Dans un communiqué publié le même jour, l’organisation syndicale dirigée par Aboubacar Soumah a salué cette avancée, estimant qu’elle ouvre la voie à la poursuite des discussions avec le gouvernement. « Les arrêtés relatifs au démarrage des sous-commissions de travail ont été signés par le ministère de la Modernisation de l’Administration et de la Fonction publique, à la demande du comité de suivi », précise le texte.
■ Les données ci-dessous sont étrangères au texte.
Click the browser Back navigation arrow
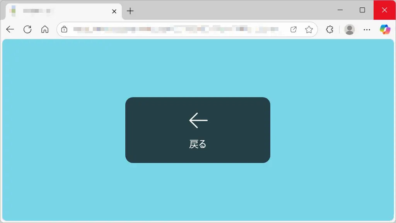 [x=10, y=29]
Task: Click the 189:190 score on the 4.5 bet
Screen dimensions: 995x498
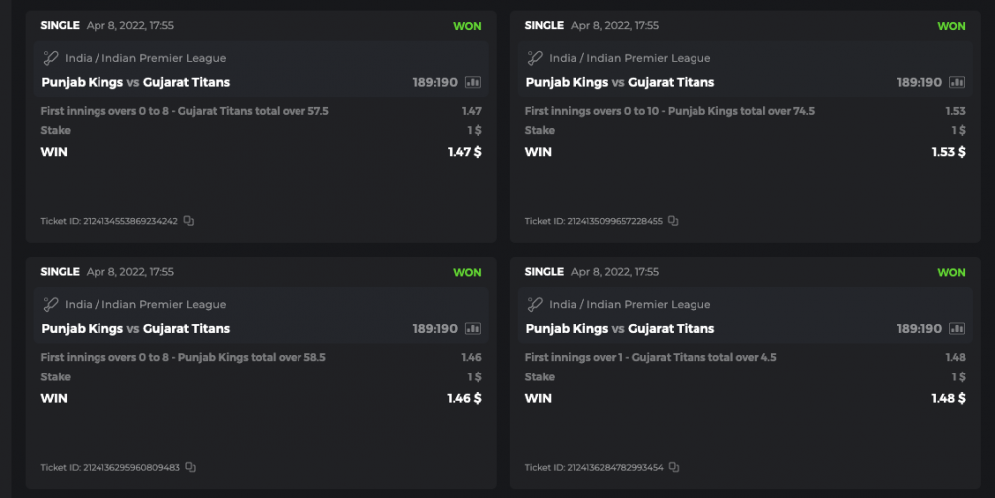Action: pyautogui.click(x=918, y=328)
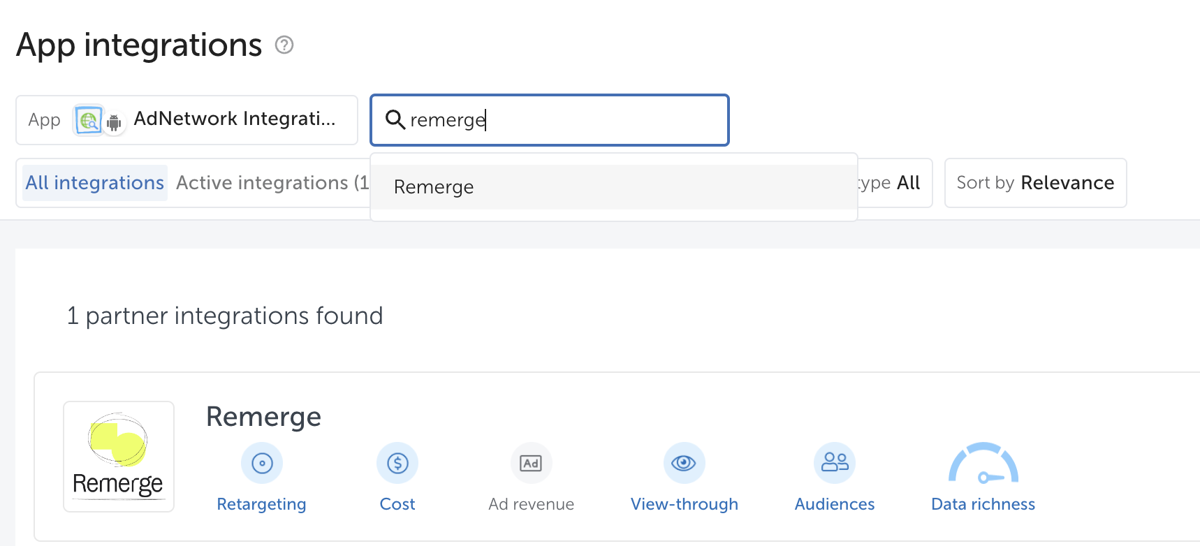
Task: Open the Remerge integration title
Action: pos(263,417)
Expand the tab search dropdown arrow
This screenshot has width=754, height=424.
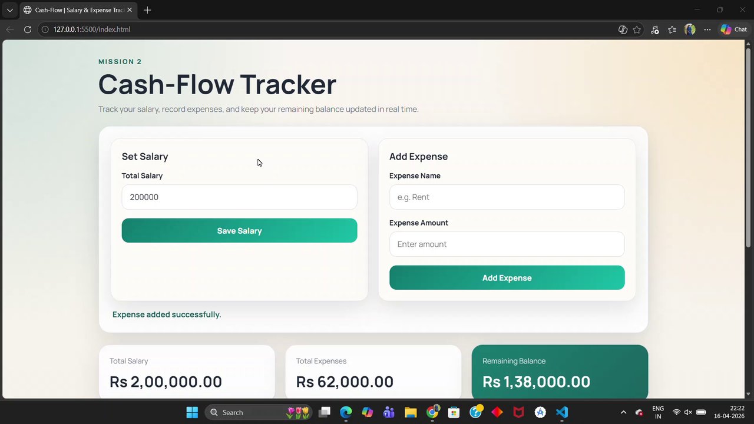[9, 10]
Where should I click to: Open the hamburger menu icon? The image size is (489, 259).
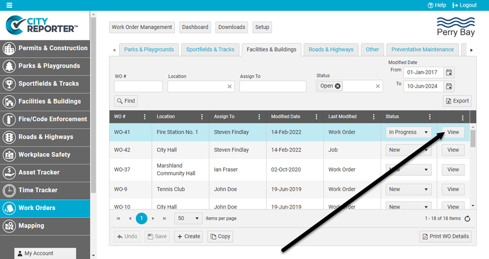click(9, 5)
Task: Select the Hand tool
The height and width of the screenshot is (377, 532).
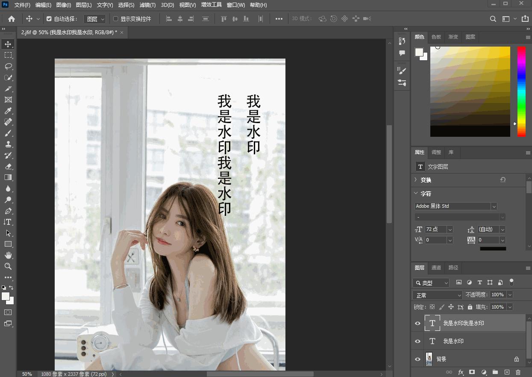Action: (x=8, y=255)
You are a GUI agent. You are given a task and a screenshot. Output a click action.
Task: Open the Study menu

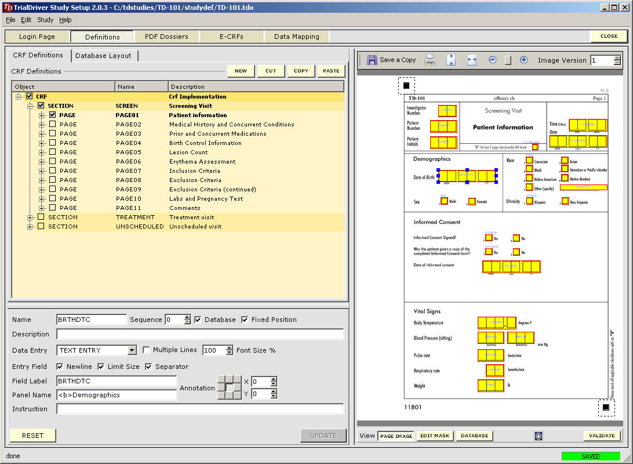click(x=45, y=20)
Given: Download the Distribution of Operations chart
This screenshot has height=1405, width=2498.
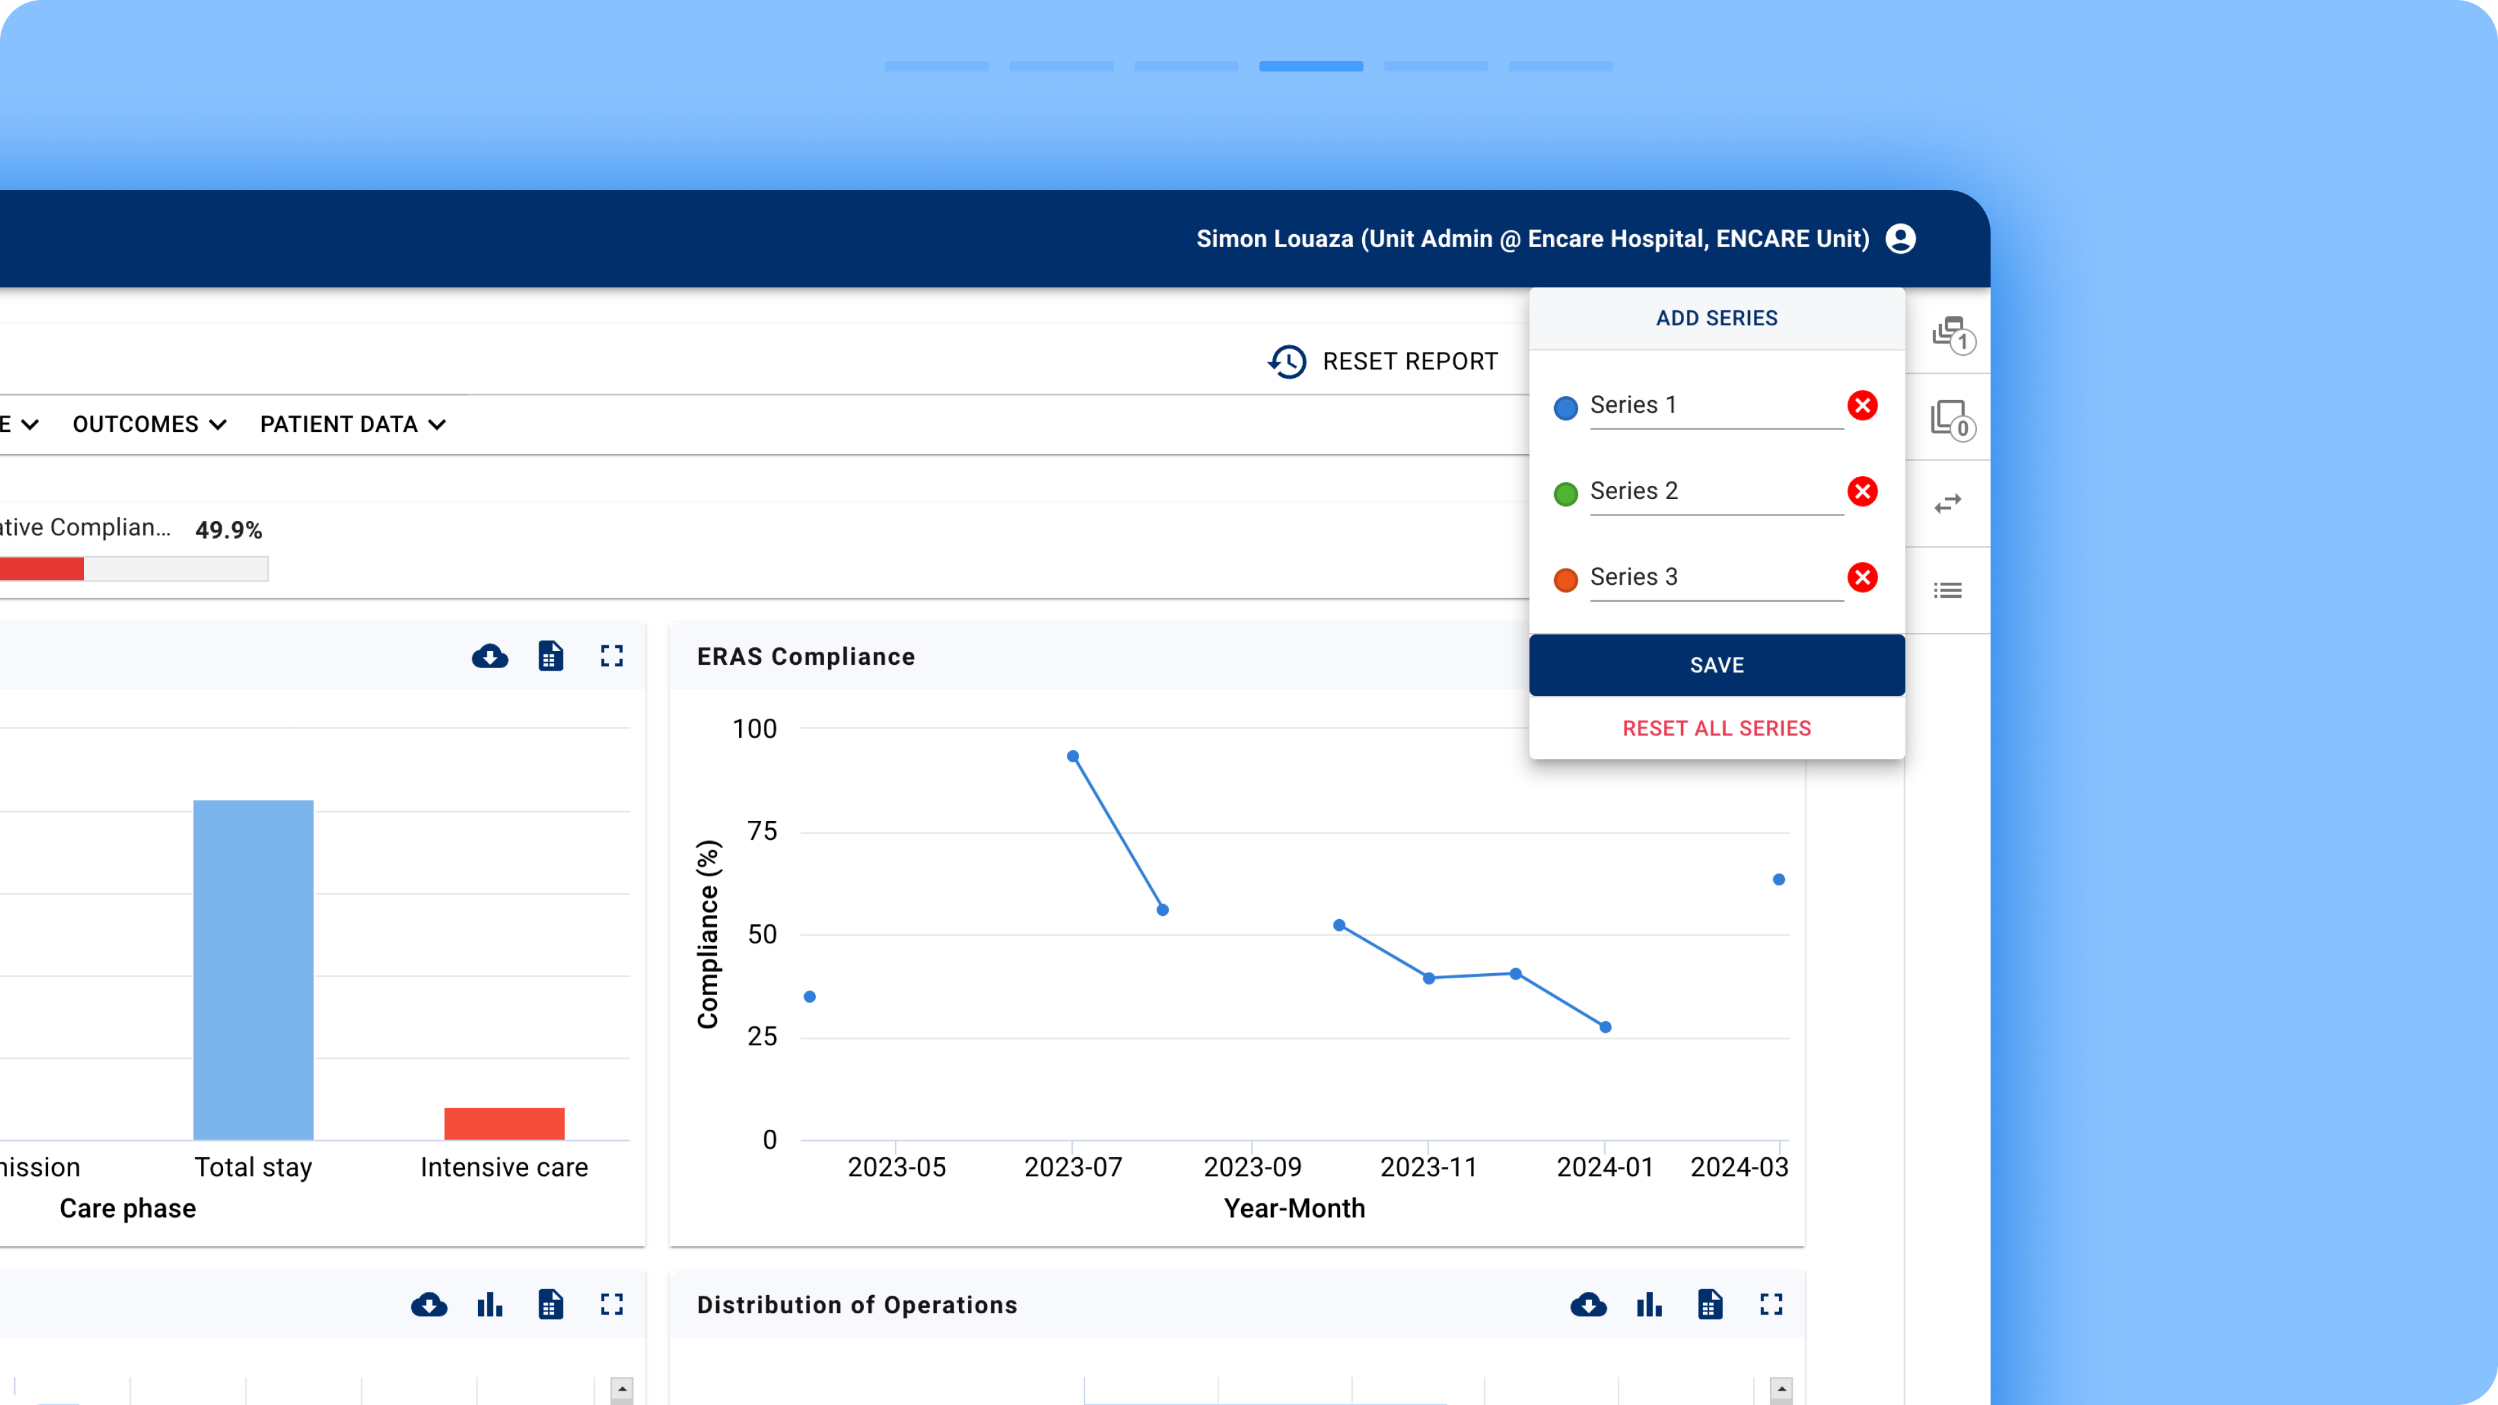Looking at the screenshot, I should [1587, 1304].
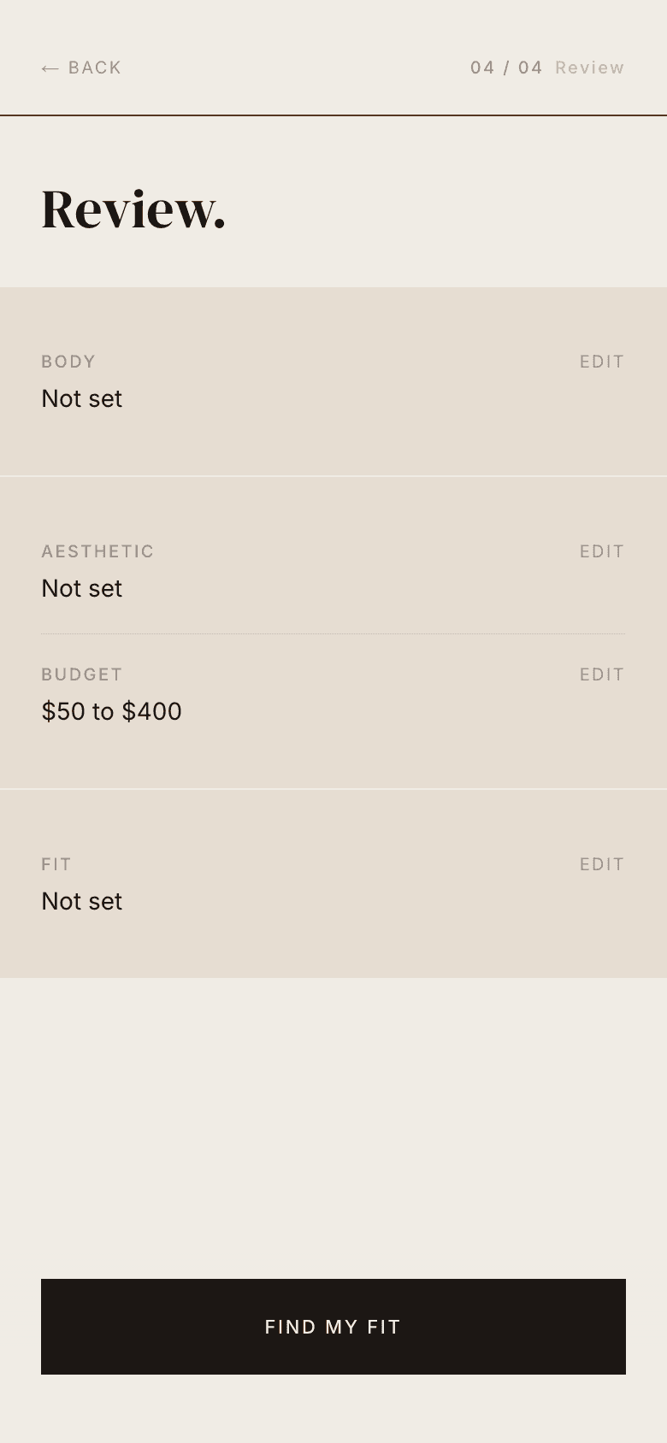Select the Aesthetic label
This screenshot has width=667, height=1443.
click(x=97, y=551)
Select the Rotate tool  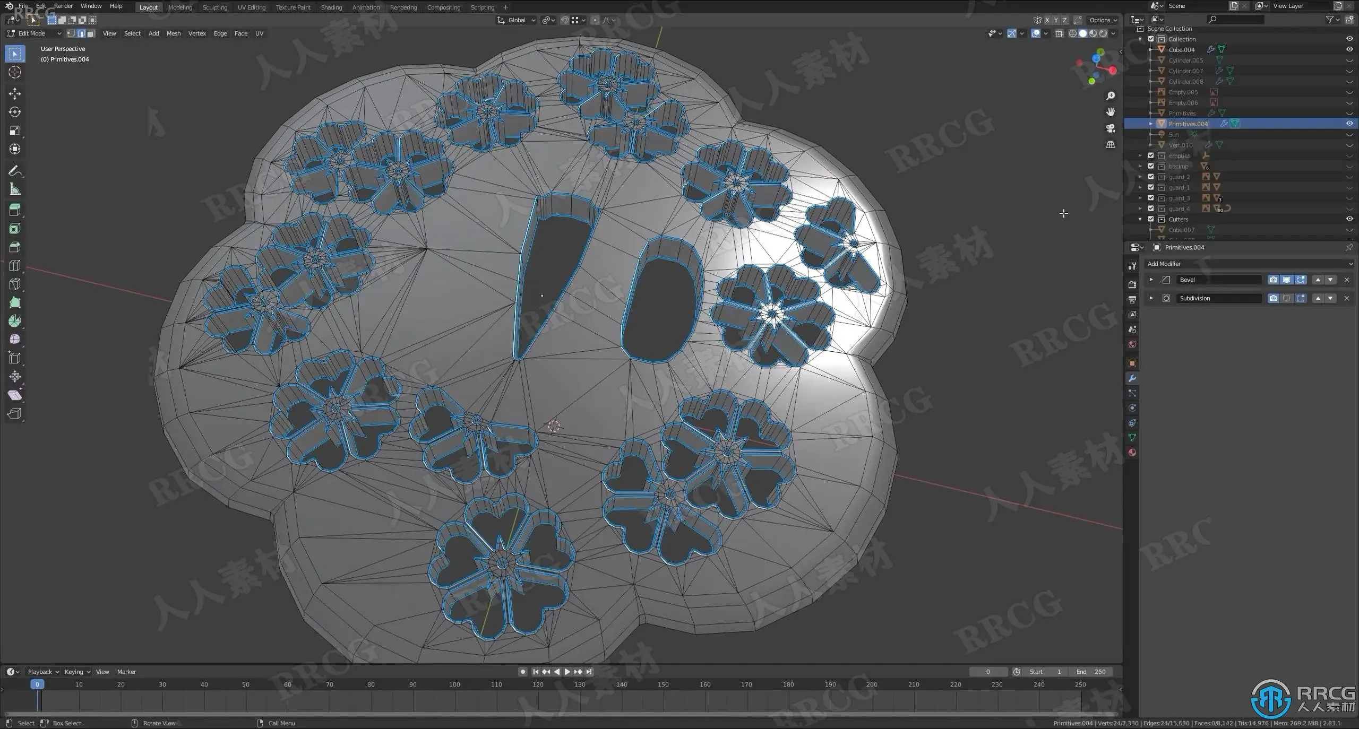[15, 112]
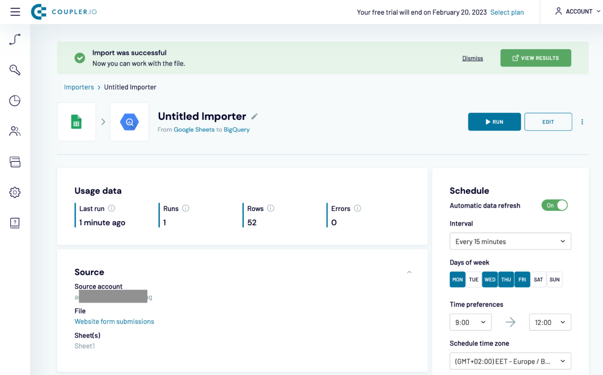Open the Interval dropdown
This screenshot has height=375, width=603.
coord(510,241)
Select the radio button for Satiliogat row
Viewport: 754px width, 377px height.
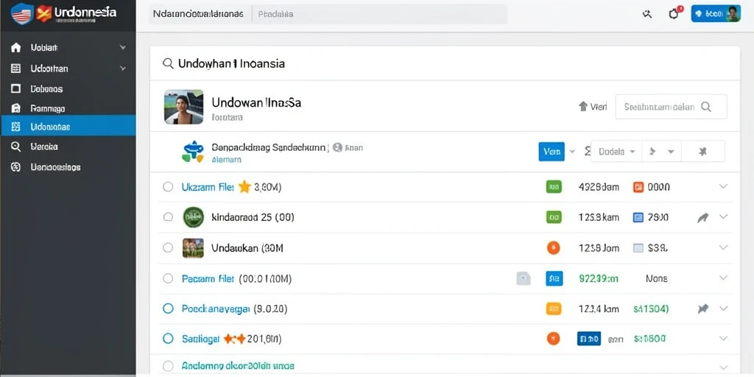[x=168, y=339]
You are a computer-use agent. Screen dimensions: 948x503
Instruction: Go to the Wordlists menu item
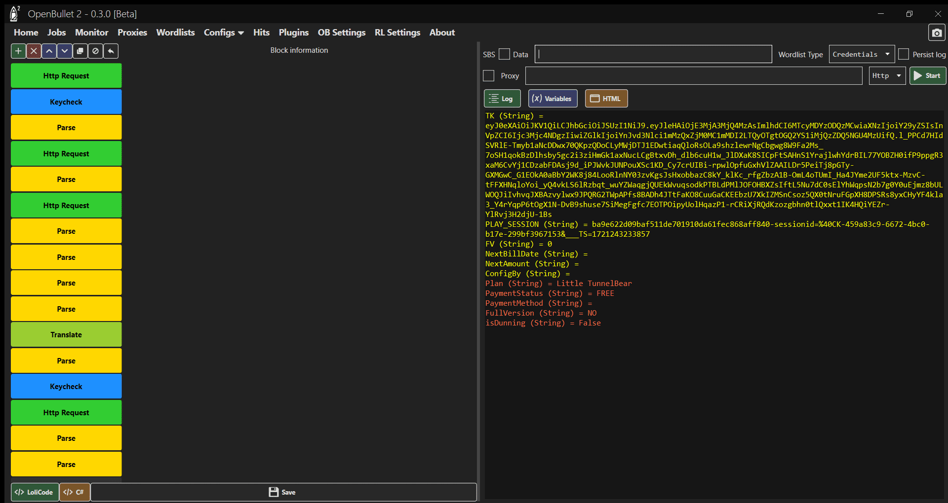coord(175,33)
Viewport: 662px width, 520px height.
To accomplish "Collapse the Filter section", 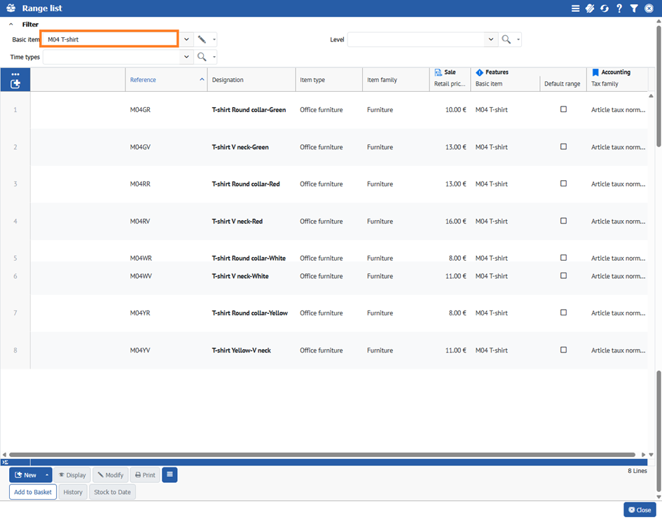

Ces sous-commissions auront pour mission principale de réexaminer le statut particulier du personnel enseignant, de traiter la situation administrative des cadres du ministère de l’Éducation et de l’Enseignement technique, mais aussi de s’occuper du recrutement des enseignants contractuels non retenus, notamment dans la zone spéciale de Conakry.
Le SLECG rappelle toutefois que certaines préoccupations demeurent, notamment la question des salaires bloqués. Le syndicat indique que la réception des dossiers de réclamation se poursuit pour les 174 enseignants concernés par le blocage lié au recensement biométrique.
Enfin, le Bureau exécutif national appelle les enseignants à rester calmes et unis, tout en réaffirmant sa volonté de poursuivre le dialogue dans le cadre du protocole d’accord en cours.